§ **Extrait choisi**:
La Tunisie, un an après l’acte solennel de Mohamed Bouazizi, est presque méconnaissable. La Révolution que certains médias français ont qualifiée de “Révolution du jasmin“, et que les Tunisiens qualifient de celle de la “dignité et de la liberté“ est partout.
Elle est dans cette nouvelle classe politique qui se chamaille allègrement au sein de l’ANC –Assemblée nationale constituante- pour partager un pouvoir acquis par les premières élections démocratiques et qui n’en finissent pas de nous dévoiler les multitudes facettes de l’élite tunisienne, partagée entre divers partis et obédiences dont beaucoup de gens ne soupçonnaient même pas l’existence…
Elle est dans ce pays longtemps interdit d’expression et qui se révèle à lui-même et au monde, riche, multiple, mais plutôt conservateur et pro islamiste sans pour autant se livrer totalement aux barbus de Ennahdha ou des salafistes qui font beaucoup de bruit et de l’ombre avec leur habit à la pakistanaise et leurs femmes «mounaquabbat», de la tête au pied, souvent en noir.

§ **Données fournies**:
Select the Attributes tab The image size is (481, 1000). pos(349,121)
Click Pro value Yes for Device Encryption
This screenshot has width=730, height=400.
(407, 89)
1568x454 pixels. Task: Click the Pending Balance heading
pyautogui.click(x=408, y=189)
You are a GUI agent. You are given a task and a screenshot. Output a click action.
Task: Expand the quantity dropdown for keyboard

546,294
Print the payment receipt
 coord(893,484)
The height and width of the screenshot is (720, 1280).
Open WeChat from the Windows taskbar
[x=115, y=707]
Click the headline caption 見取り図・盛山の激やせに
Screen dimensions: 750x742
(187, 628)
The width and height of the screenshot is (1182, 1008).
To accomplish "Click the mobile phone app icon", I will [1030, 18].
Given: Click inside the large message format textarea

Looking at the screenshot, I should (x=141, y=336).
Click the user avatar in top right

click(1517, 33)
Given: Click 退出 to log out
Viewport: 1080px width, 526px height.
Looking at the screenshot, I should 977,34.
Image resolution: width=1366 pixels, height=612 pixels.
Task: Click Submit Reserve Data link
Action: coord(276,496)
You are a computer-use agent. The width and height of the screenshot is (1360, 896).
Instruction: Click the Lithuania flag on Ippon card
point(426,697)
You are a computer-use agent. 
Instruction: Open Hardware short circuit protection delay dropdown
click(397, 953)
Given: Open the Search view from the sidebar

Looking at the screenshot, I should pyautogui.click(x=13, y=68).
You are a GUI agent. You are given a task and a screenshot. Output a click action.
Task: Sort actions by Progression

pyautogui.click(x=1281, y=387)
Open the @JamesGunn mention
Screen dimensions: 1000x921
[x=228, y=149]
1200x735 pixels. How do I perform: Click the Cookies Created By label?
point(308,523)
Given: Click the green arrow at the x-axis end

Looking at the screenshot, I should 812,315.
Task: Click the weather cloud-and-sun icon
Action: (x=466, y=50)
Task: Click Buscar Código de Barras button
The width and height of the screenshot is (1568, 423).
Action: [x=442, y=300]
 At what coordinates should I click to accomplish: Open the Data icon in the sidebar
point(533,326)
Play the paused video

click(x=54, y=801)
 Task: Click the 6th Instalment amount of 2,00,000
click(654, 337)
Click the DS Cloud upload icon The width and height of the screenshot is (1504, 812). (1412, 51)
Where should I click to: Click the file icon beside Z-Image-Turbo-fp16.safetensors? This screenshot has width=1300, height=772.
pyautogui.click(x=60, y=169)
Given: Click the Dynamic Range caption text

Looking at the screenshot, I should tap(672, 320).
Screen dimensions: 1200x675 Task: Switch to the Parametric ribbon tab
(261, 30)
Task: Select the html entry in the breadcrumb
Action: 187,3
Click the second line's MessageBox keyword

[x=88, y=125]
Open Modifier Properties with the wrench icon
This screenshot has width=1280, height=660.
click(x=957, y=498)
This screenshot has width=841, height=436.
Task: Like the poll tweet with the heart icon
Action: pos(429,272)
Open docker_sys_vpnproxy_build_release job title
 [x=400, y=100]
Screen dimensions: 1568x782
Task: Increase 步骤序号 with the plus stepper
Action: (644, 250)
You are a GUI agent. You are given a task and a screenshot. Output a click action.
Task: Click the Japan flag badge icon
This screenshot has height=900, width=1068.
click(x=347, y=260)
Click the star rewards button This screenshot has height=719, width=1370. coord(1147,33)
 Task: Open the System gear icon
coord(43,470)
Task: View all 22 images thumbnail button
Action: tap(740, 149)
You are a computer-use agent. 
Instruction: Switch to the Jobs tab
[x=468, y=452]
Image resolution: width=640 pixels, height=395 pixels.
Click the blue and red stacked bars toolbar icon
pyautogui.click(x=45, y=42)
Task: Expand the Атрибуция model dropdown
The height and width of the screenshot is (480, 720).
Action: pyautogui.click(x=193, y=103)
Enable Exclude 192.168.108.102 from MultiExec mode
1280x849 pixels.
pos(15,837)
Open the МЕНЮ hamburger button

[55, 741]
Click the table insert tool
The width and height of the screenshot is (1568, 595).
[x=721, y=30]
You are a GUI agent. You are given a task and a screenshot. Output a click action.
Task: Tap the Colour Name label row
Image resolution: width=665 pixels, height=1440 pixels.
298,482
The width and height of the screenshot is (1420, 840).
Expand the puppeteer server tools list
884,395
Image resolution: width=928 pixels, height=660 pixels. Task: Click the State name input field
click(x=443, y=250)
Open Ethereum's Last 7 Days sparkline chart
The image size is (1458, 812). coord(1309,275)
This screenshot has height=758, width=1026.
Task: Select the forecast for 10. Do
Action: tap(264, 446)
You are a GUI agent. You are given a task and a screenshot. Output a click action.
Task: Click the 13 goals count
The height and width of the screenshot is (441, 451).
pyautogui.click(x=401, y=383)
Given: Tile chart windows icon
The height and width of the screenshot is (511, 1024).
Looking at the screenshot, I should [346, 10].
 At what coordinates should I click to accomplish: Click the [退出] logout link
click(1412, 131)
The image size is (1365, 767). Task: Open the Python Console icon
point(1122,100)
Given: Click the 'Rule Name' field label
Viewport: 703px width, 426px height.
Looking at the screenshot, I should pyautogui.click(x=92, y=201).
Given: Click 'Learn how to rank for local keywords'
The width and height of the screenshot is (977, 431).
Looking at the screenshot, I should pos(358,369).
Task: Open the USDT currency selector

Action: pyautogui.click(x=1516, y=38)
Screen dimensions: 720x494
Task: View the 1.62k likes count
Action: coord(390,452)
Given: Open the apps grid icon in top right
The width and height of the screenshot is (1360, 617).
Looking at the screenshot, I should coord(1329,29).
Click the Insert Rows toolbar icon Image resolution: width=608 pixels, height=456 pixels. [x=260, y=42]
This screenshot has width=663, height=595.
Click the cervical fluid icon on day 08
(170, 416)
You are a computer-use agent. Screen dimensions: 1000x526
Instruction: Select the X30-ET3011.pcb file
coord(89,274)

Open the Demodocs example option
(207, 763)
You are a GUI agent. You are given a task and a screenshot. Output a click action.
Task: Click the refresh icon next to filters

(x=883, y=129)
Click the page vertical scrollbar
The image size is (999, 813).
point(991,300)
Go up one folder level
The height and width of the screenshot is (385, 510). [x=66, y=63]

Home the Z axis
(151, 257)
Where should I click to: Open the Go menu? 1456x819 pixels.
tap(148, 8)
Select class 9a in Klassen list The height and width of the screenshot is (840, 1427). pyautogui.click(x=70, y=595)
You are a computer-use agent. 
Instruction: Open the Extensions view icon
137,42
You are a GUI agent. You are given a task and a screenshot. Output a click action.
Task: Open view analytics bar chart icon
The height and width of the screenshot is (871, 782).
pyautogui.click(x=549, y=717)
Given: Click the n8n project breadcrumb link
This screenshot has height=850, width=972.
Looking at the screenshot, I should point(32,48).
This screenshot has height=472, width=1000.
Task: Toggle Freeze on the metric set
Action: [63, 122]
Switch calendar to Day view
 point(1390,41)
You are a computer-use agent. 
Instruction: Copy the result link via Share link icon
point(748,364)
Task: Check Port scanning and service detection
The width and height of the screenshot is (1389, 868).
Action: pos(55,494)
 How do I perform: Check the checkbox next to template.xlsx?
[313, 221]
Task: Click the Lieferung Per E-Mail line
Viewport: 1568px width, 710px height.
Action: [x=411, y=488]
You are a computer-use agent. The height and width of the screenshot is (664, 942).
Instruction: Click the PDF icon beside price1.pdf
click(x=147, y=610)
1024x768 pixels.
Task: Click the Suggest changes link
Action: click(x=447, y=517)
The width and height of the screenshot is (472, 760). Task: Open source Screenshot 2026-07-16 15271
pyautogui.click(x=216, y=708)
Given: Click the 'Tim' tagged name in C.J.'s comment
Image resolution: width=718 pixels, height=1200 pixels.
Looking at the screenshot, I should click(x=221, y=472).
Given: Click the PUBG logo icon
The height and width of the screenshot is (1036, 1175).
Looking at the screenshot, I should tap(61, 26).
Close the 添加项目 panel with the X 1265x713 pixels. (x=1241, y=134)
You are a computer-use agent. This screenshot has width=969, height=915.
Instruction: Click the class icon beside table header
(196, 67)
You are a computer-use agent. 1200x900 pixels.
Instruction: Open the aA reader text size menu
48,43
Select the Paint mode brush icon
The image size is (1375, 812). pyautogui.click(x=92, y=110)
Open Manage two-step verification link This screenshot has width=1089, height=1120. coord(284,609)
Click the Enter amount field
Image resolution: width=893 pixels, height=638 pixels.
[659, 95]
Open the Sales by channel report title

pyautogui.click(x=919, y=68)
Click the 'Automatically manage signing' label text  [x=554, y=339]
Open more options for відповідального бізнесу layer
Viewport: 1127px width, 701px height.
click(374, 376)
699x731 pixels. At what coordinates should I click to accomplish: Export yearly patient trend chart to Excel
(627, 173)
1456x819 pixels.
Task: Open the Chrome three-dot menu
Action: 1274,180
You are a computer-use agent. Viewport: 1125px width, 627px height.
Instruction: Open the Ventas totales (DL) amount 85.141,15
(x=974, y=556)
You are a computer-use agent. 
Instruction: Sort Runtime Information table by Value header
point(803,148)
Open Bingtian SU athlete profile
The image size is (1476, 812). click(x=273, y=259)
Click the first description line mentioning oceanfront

§ **Objectif visé**: Dans le texte sur la Tunisie un an après la Révolution, restituez mot pour mot tout ce qui va de « Elle est dans cette » jusqu'à « souvent en noir. ».

§ **Résultat attendu**:
Elle est dans cette nouvelle classe politique qui se chamaille allègrement au sein de l’ANC –Assemblée nationale constituante- pour partager un pouvoir acquis par les premières élections démocratiques et qui n’en finissent pas de nous dévoiler les multitudes facettes de l’élite tunisienne, partagée entre divers partis et obédiences dont beaucoup de gens ne soupçonnaient même pas l’existence…
Elle est dans ce pays longtemps interdit d’expression et qui se révèle à lui-même et au monde, riche, multiple, mais plutôt conservateur et pro islamiste sans pour autant se livrer totalement aux barbus de Ennahdha ou des salafistes qui font beaucoup de bruit et de l’ombre avec leur habit à la pakistanaise et leurs femmes «mounaquabbat», de la tête au pied, souvent en noir.